如果我们用数组来存储表格,把行按ID来排序,我们可以用二进制查询来查找特定ID。然而,插入操作会很慢,因为要挪动很多行来给新插入的数据腾地儿。

如果我们用树结构,每个节点都包含可变的行数,我们需要在每个节点中存储一些信息来追踪每个节点存了多少行。另外所有不存储任何行的内部节点也存储开销。在大数据库文件操作的时候我们插入,删除,查找更快速。

节点的头部格式

叶子节点和内部节点的布局是不一样的,让我们用enum来跟踪节点类型:

+typedef enum { NODE_INTERNAL, NODE_LEAF } NodeType;

每个节点将对应一个页面。内部节点将通过存储子节点的页码来找到其子代。 B树向pager询问特定的页码,然后指向该页缓存的指针。页面按页面编号排序,一个一个的存储在数据库文件中。
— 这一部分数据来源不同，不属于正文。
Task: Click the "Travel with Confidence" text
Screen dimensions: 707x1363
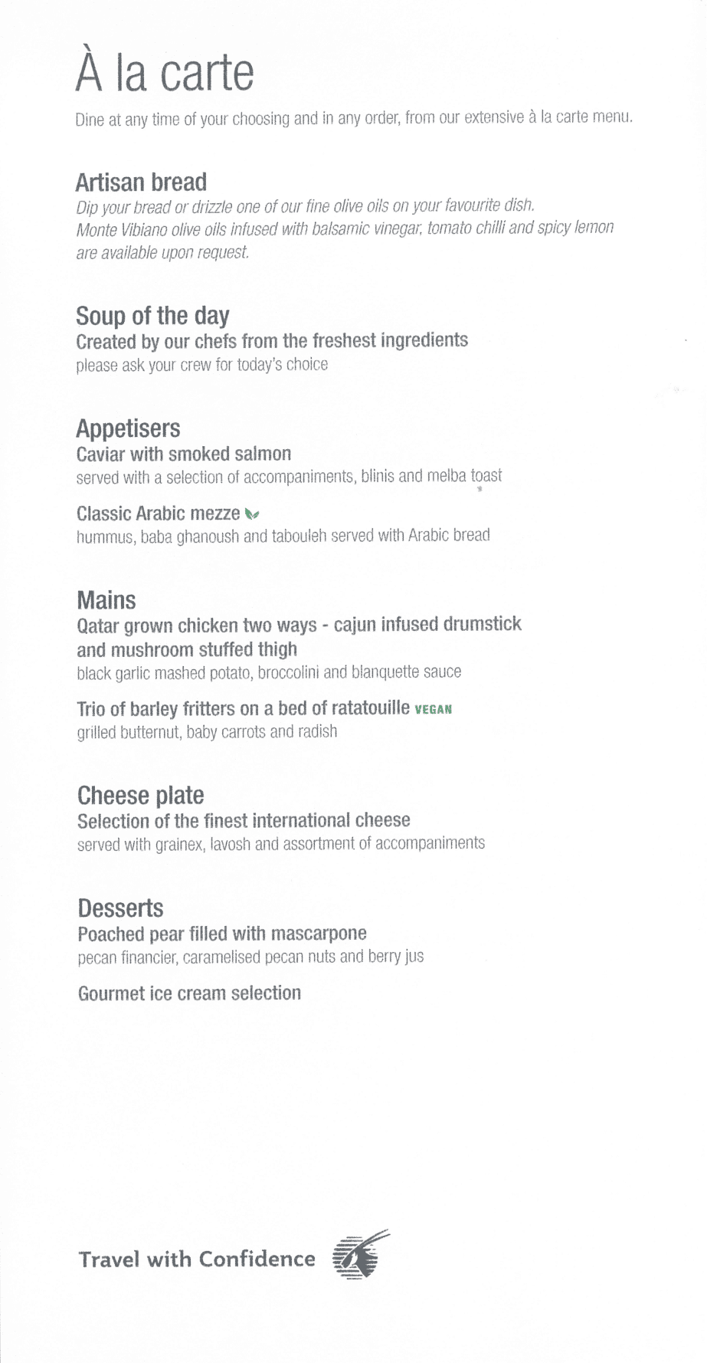Action: 197,1259
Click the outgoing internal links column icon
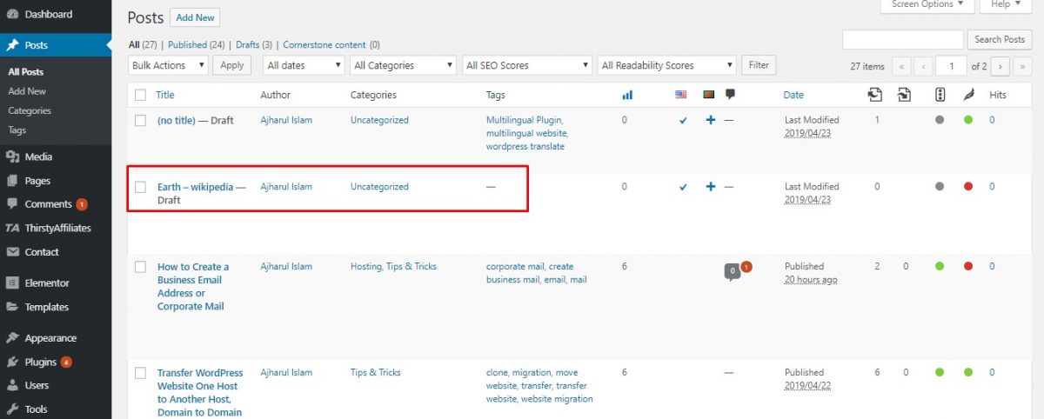 tap(875, 95)
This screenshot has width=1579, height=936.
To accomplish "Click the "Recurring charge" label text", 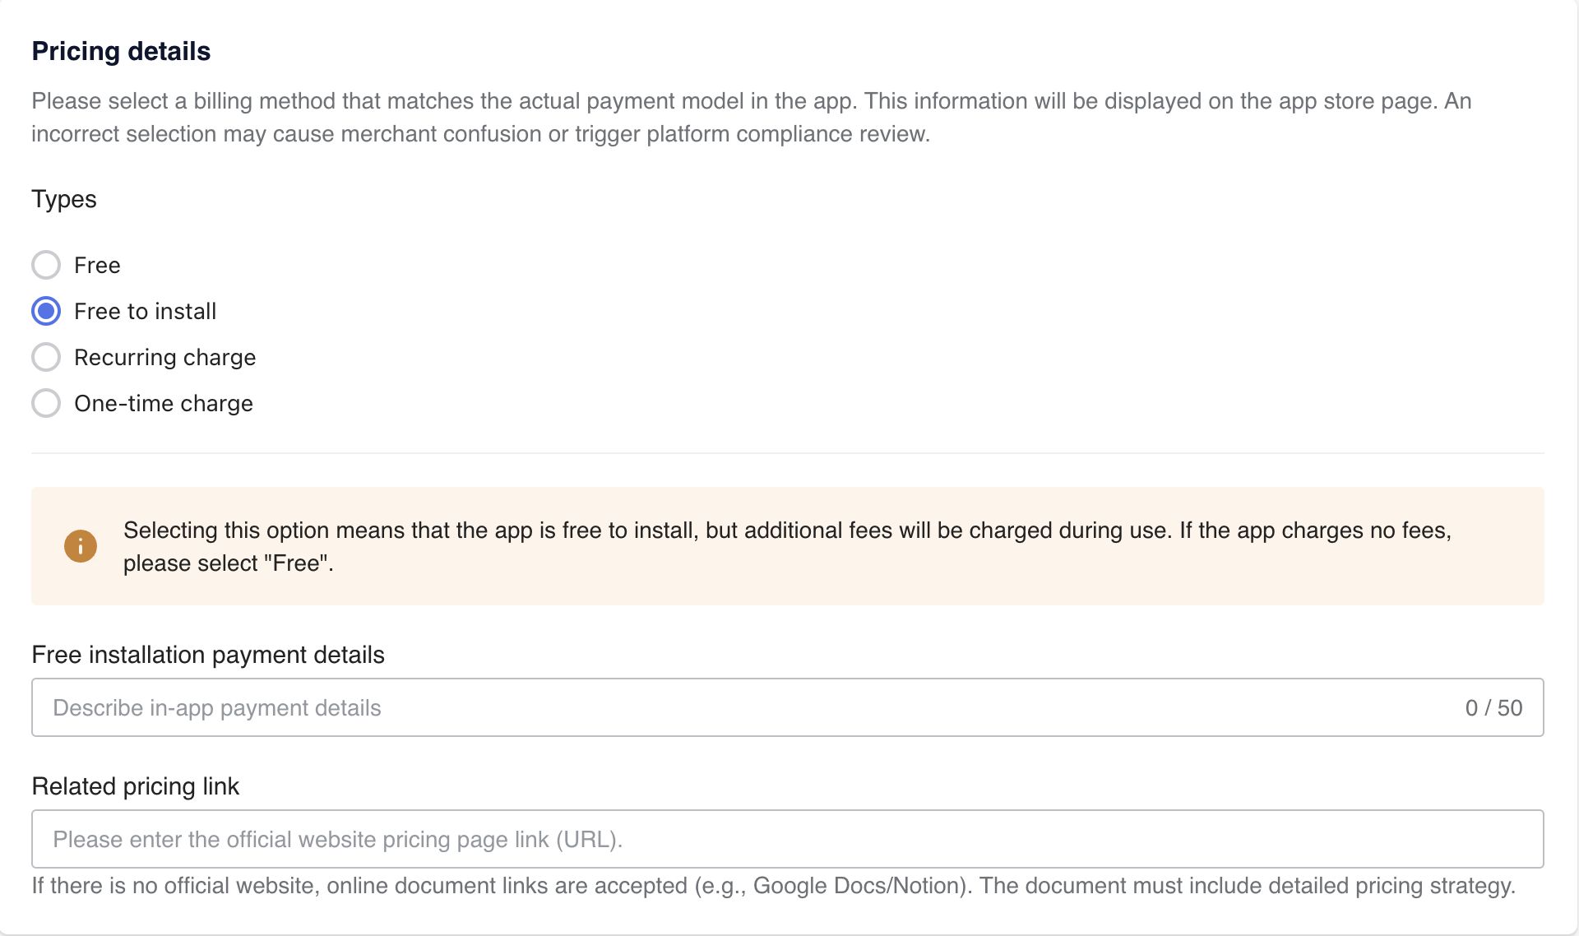I will pos(164,357).
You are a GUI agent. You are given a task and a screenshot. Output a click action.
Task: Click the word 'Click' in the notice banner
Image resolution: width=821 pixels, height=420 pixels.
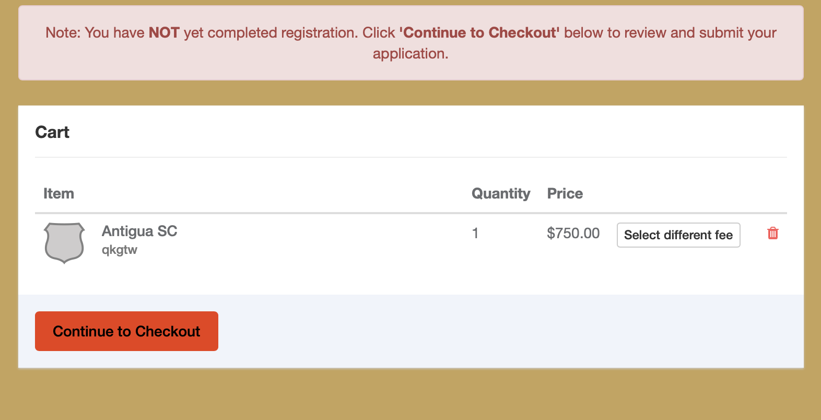[x=379, y=32]
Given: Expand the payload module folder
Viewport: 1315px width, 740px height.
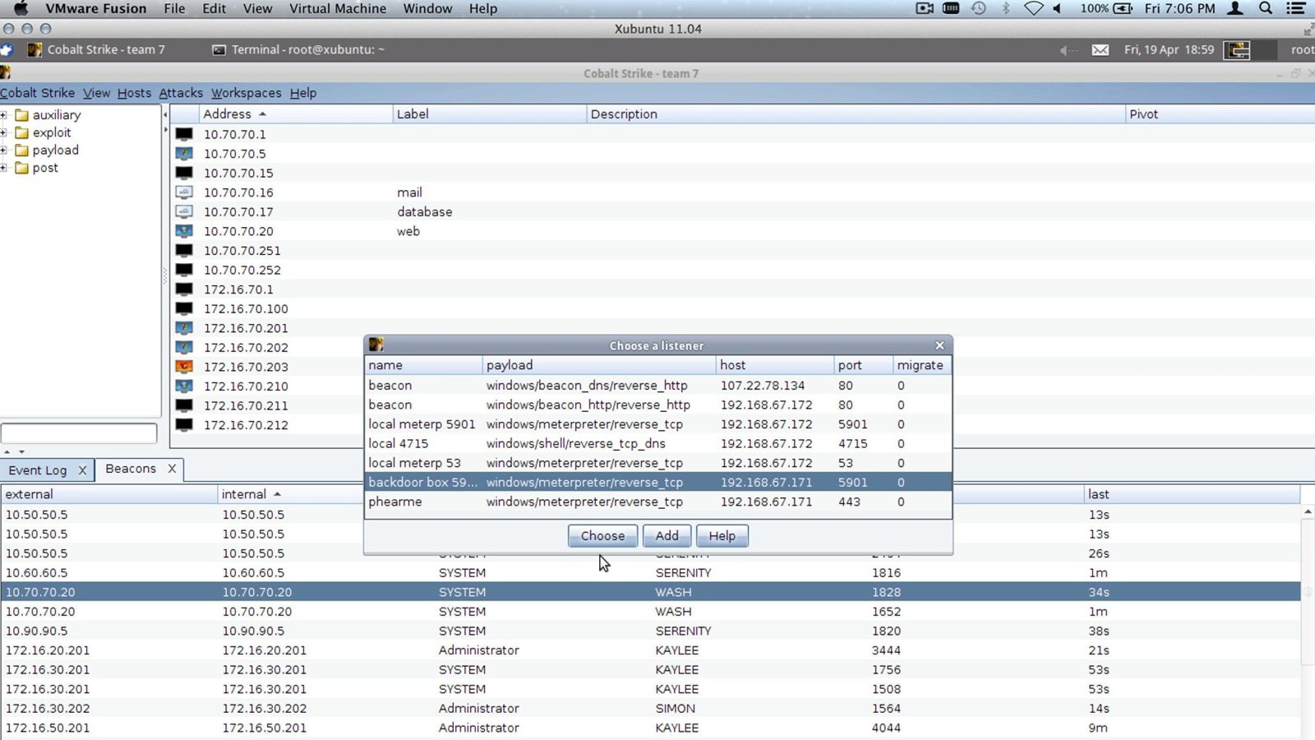Looking at the screenshot, I should (4, 150).
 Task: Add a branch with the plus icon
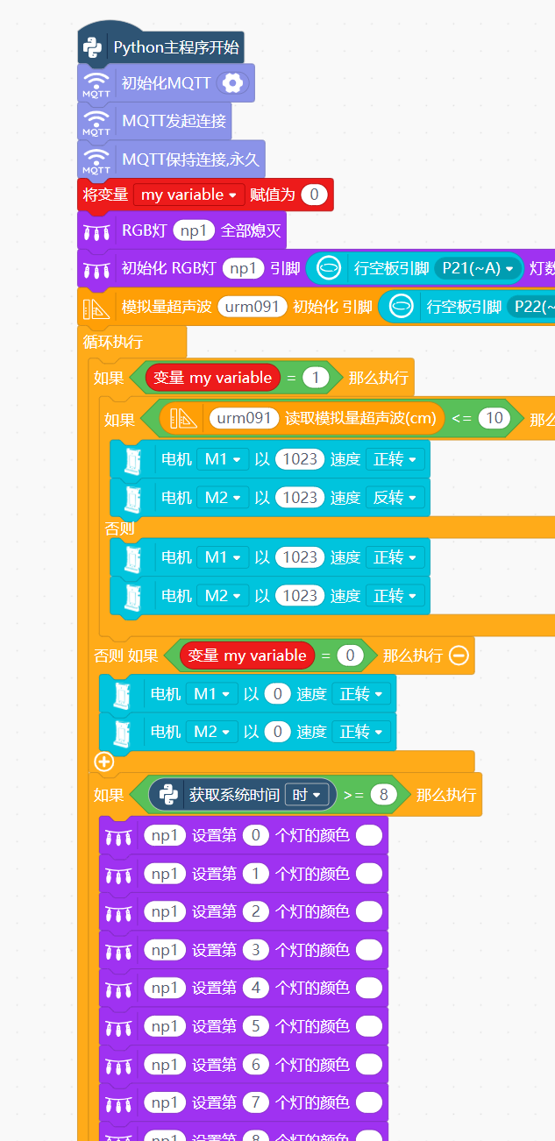(104, 762)
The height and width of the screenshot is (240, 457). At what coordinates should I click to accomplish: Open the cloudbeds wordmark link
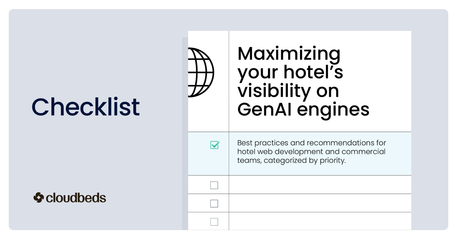tap(76, 198)
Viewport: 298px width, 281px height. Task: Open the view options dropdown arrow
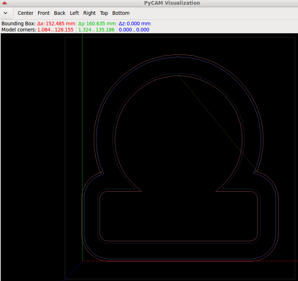tap(5, 13)
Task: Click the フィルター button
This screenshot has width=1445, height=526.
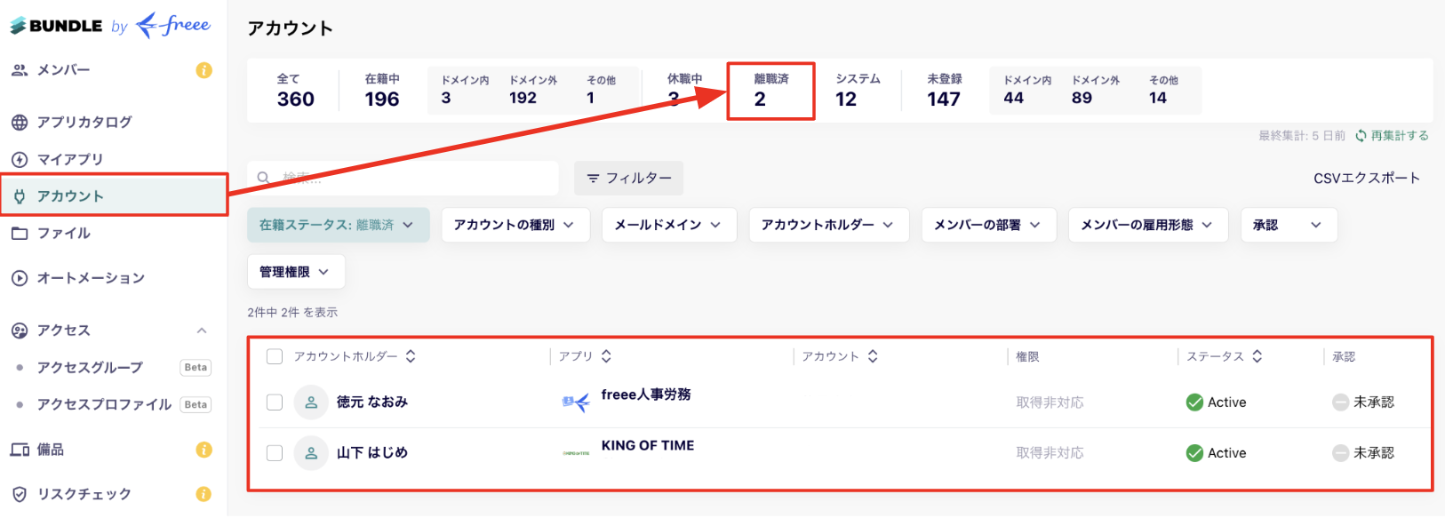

在页面起点,节点会在头信息里存储元数据。每个节点都会存储自己的节点类型,不论自己是不是根节点(为了能找到同级节点),也同时存储指向父节点的指针信息。下面为每个头字段的大小和偏移量定义常量:

+/*

+ * Common Node Header Layout

+ */

+const uint32_t NODE_TYPE_SIZE = sizeof(uint8_t);

+const uint32_t NODE_TYPE_OFFSET = 0;

+const uint32_t IS_ROOT_SIZE = sizeof(uint8_t);

+const uint32_t IS_ROOT_OFFSET = NODE_TYPE_SIZE;

+const uint32_t PARENT_POINTER_SIZE = sizeof(uint32_t);

+const uint32_t PARENT_POINTER_OFFSET = IS_ROOT_OFFSET + IS_ROOT_SIZE;

+const uint8_t COMMON_NODE_HEADER_SIZE =

+    NODE_TYPE_SIZE + IS_ROOT_SIZE + PARENT_POINTER_SIZE;

叶子节点的格式

除了这些公共头字段之外,叶节点还需要存储它们包含多少个“单元”。单元格等同于键/值对。

+/*

+ * Leaf Node Header Layout

+ */

+const uint32_t LEAF_NODE_NUM_CELLS_SIZE = sizeof(uint32_t);

+const uint32_t LEAF_NODE_NUM_CELLS_OFFSET = COMMON_NODE_HEADER_SIZE;

+const uint32_t LEAF_NODE_HEADER_SIZE =

+    COMMON_NODE_HEADER_SIZE + LEAF_NODE_NUM_CELLS_SIZE;

叶子节点的主体是单元格的阵列。每个单元格都是一个键,后跟一个值(序列化的行)。

+/*

+ * Leaf Node Body Layout

+ */

+const uint32_t LEAF_NODE_KEY_SIZE = sizeof(uint32_t);

+const uint32_t LEAF_NODE_KEY_OFFSET = 0;

+const uint32_t LEAF_NODE_VALUE_SIZE = ROW_SIZE;

+const uint32_t LEAF_NODE_VALUE_OFFSET =

+    LEAF_NODE_KEY_OFFSET + LEAF_NODE_KEY_SIZE;

+const uint32_t LEAF_NODE_CELL_SIZE = LEAF_NODE_KEY_SIZE + LEAF_NODE_VALUE_SIZE;

+const uint32_t LEAF_NODE_SPACE_FOR_CELLS = PAGE_SIZE - LEAF_NODE_HEADER_SIZE;

+const uint32_t LEAF_NODE_MAX_CELLS =

+    LEAF_NODE_SPACE_FOR_CELLS / LEAF_NODE_CELL_SIZE;

基于这些定义的常量,下面就是叶子节点的布局:

在头部信息中使用布尔值使用整个字节的空间有点低效,但如果用代码来访问这些值会更加容易。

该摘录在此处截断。